Inserting Backdoors into Open Source Compilers

When we mention Ken Thompson, the first thing that comes to mind is the UNIX operating system he invented. For this, he won the Turing Award in 1984. In his Turing Award speech, Ken Thompson raised a profound question: Does seeing the source code of software mean there are no backdoors? Could there be self-replicating backdoors in compilers?

KenThompson

This paper published in “ACM Communications” is only three pages long and omits many details. The principle is a bit like a C program that outputs its own code, but it’s much more difficult. Following in the footsteps of the sages, I inserted a self-replicating backdoor into an open-source C compiler—tcc. This compiler, with the backdoor, will automatically insert a backdoor when compiling the source code of the Linux login program sulogin.

What is sulogin

When the file system fails to mount or other faults occur during the startup process, Linux often enters a screen as shown below, asking for the root password to enter the recovery console. The program that requests the root password is /sbin/sulogin.
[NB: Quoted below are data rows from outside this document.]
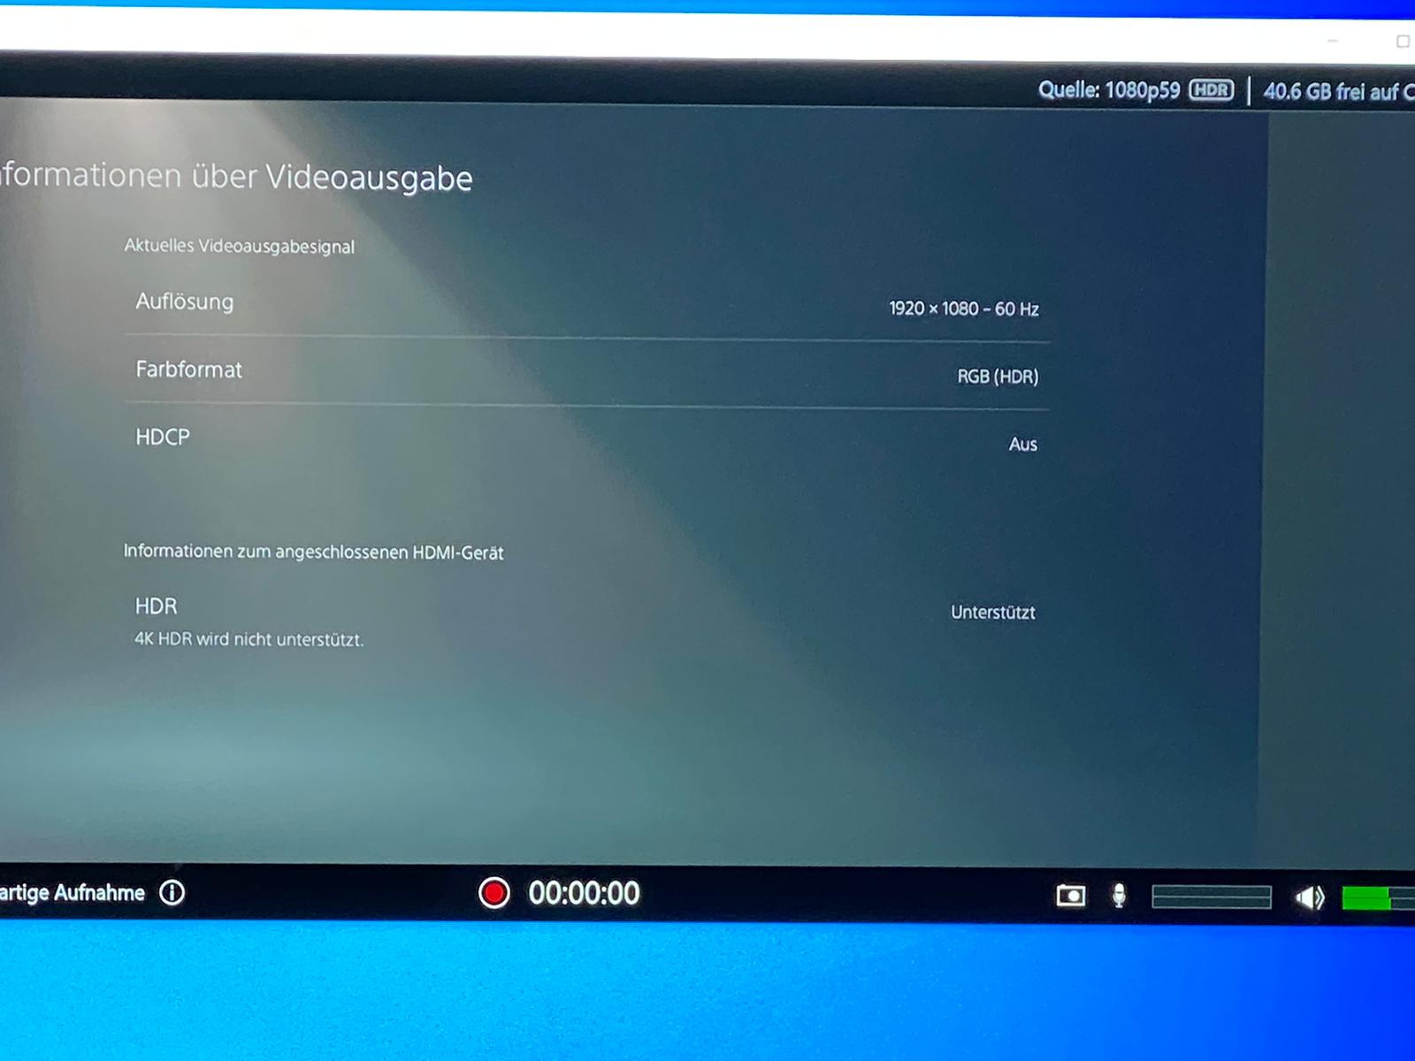Screen dimensions: 1415x1061
Task: Click the 00:00:00 recording timer
Action: tap(584, 893)
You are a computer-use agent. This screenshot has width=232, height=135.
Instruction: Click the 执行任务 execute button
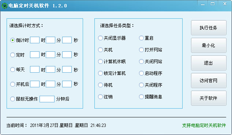coord(209,28)
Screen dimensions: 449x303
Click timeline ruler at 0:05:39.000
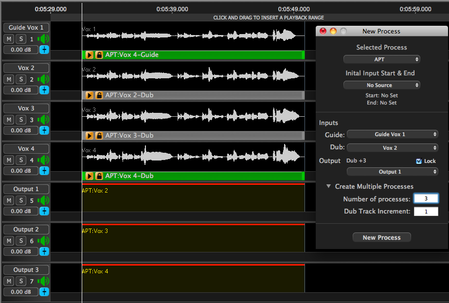click(172, 9)
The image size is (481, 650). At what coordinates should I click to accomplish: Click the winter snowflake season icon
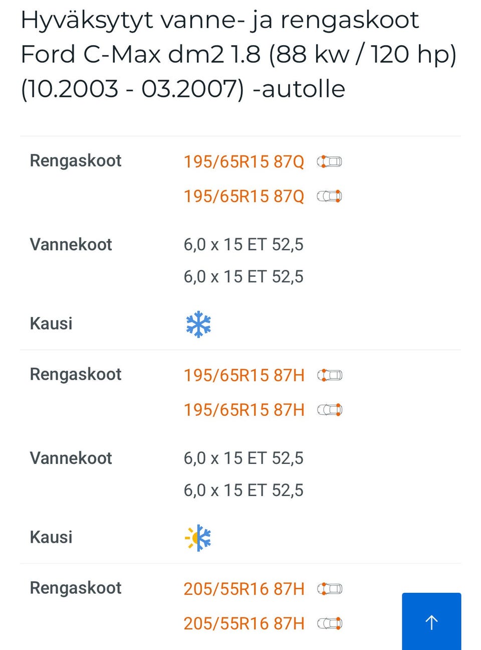[x=198, y=324]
sulogin interface sulogin interface

This program runs as root, checks the user-entered root password against the system user database, and if correct, enters a root shell. I used sulogin as an example simply because it has fewer lines of code than the standard command-line login program /bin/login. If the sulogin program could quietly accept the password “bojieli” in addition to the correct password…

Let’s start with the source code of sulogin. (sulogin is in the util-linux package, Debian series can use dpkg -S to search for it) The part responsible for password verification is shown below.

Untitled

Just add a condition check, and it’s all clear!

Untitled

Of course, inserting such an obvious backdoor code into sulogin is too crude. Why not let the compiler accomplish this glorious and great mission?

Let the compiler insert a backdoor into sulogin

Simply put, the input of the compiler is the program source code, and the output is binary machine code. As long as the compiler discovers that it is compiling sulogin, it replaces specific parts of the source code and inserts a backdoor.

Untitled

How to “discover” that what is being compiled is sulogin? Compilers are complex. Replacing at the AST (Abstract Syntax Tree) level is relatively hidden and robust to modifications of sulogin code, but it’s more difficult. Since this is a demonstration, we’ll just do simple source code text matching and replacement.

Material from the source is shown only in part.